PEDRO G. CUARTANGO
A los políticos se les puede catalogar de muchas maneras. La forma más convencional de clasificarlos es por adscripción ideológica: de derechas o de izquierdas. Pero también se les puede identificar por su grado de nacionalismo, por su nivel de oratoria o por cualquier otro arbitrario criterio.
Leyendo a Ortega, se me ocurrió una catalogación que no parece demasiado original, pero que no he encontrado en ningún trabajo sobre la materia. Me refiero a la división entre políticos abstractos y políticos concretos. Escribe el maestro en La rebelión de las masas: «En las revoluciones intenta la abstracción sublevarse contra lo concreto. Por eso, es consustancial a las revoluciones el fracaso. Los problemas humanos no son, como los astronómicos o los químicos, abstractos. Son problemas de máxima concreción porque son históricos».
La reflexión de Ortega es acertada y sutil: las revoluciones fracasan no porque no sean capaces de plasmar en la práctica sus principios sino porque son incapaces de que los tranvías funcionen con puntualidad. Hay políticos con una cabeza privilegiada, llena de conceptos abstractos, que son un verdadero peligro cuando gobiernan.
Josep Pla cita el ejemplo de Indalecio Prieto como ministro de Finanzas del Gobierno provisional de la II República. Fue un desastre porque intentó moldear con sus ideas algo tan conservador como el dinero, mientras que su anodino predecesor, Joan Ventosa, fue un gestor prudente.
El doctrinario Prieto podría ser una muestra de político abstracto, al igual que Niceto Alcalá Zamora, que tenía fama de incompetente y era capaz de estar hablando una hora en el Congreso sin decir absolutamente nada. Zapatero es un dirigente que se acerca mucho al modelo de políticos como Prieto y Alcalá Zamora. Puede responder lo mismo a 10 preguntas distintas o proclamar de forma solemne la mayor de las obviedades.

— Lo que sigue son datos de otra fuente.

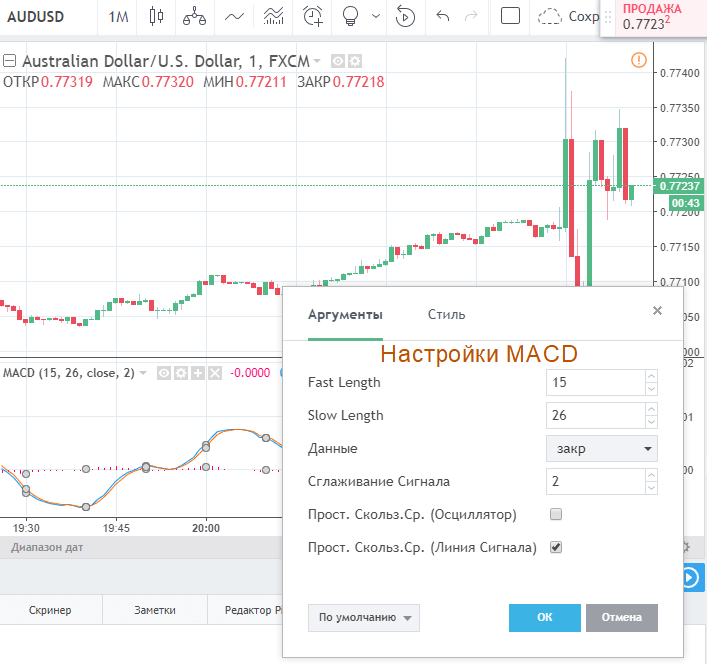The width and height of the screenshot is (707, 664).
Task: Remove MACD indicator with X icon
Action: pos(215,373)
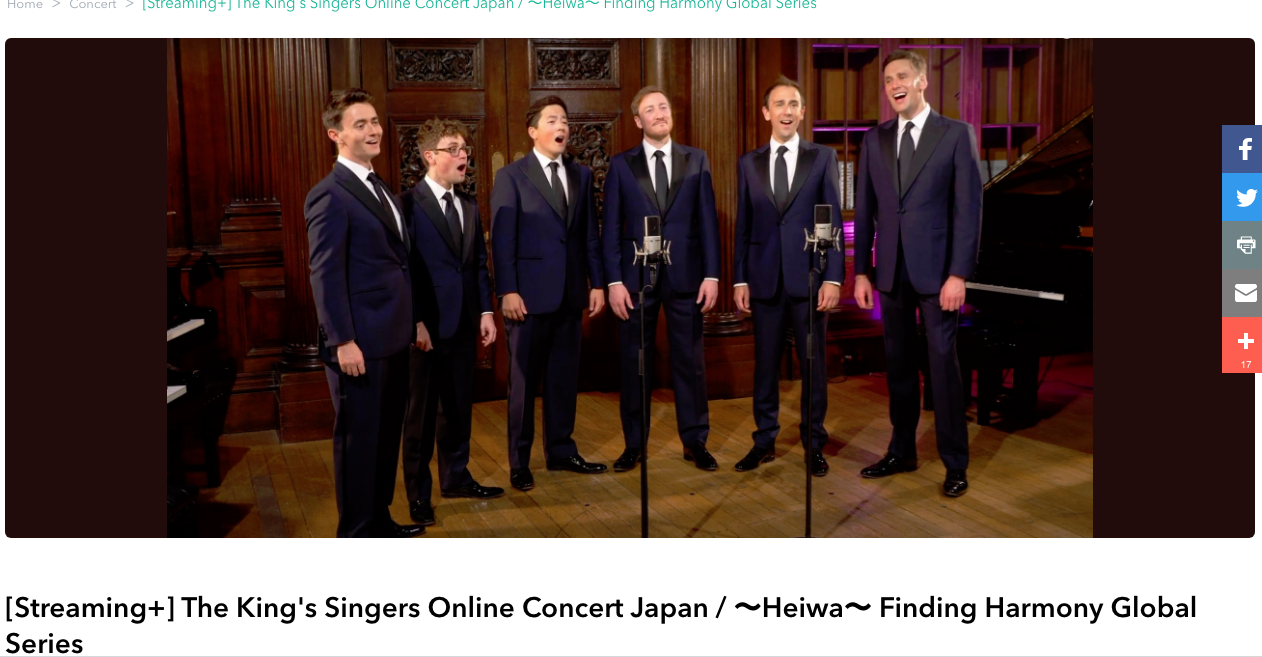Click the Streaming+ King's Singers breadcrumb
1262x657 pixels.
coord(479,5)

El presidente imita a la sibila de Delfos: se expresa mediante frases ambiguas que pueden ser interpretadas en un sentido, pero también en el contrario. El dominio de la abstracción le ayuda a evitar errores.
Hay quien piensa que es un cínico, pero yo creo que ese talante abstracto que le caracteriza es un mero recurso para sobrevivir. Zapatero ha hecho de la mediocridad virtud. Y eso demuestra que es más inteligente de lo que la gente cree. Zapatero, como casi todo el mundo, es lo que parece. Pero él acentúa deliberadamente su simplicidad para que sus interlocutores piensen que hay algo profundo detrás de la vaciedad de sus palabras.
Cuando Zapatero dice una cosa, lo habitual es que no tenga significado concreto alguno, como los personajes de Alicia en el país de las maravillas. Ése es su gran truco. Sabe que la frontera entre el genio y la estulticia es tan fina que casi nadie es capaz de captarla. Tras escuchar a Zapatero, siempre nos queda la duda de si el tonto es él o somos nosotros.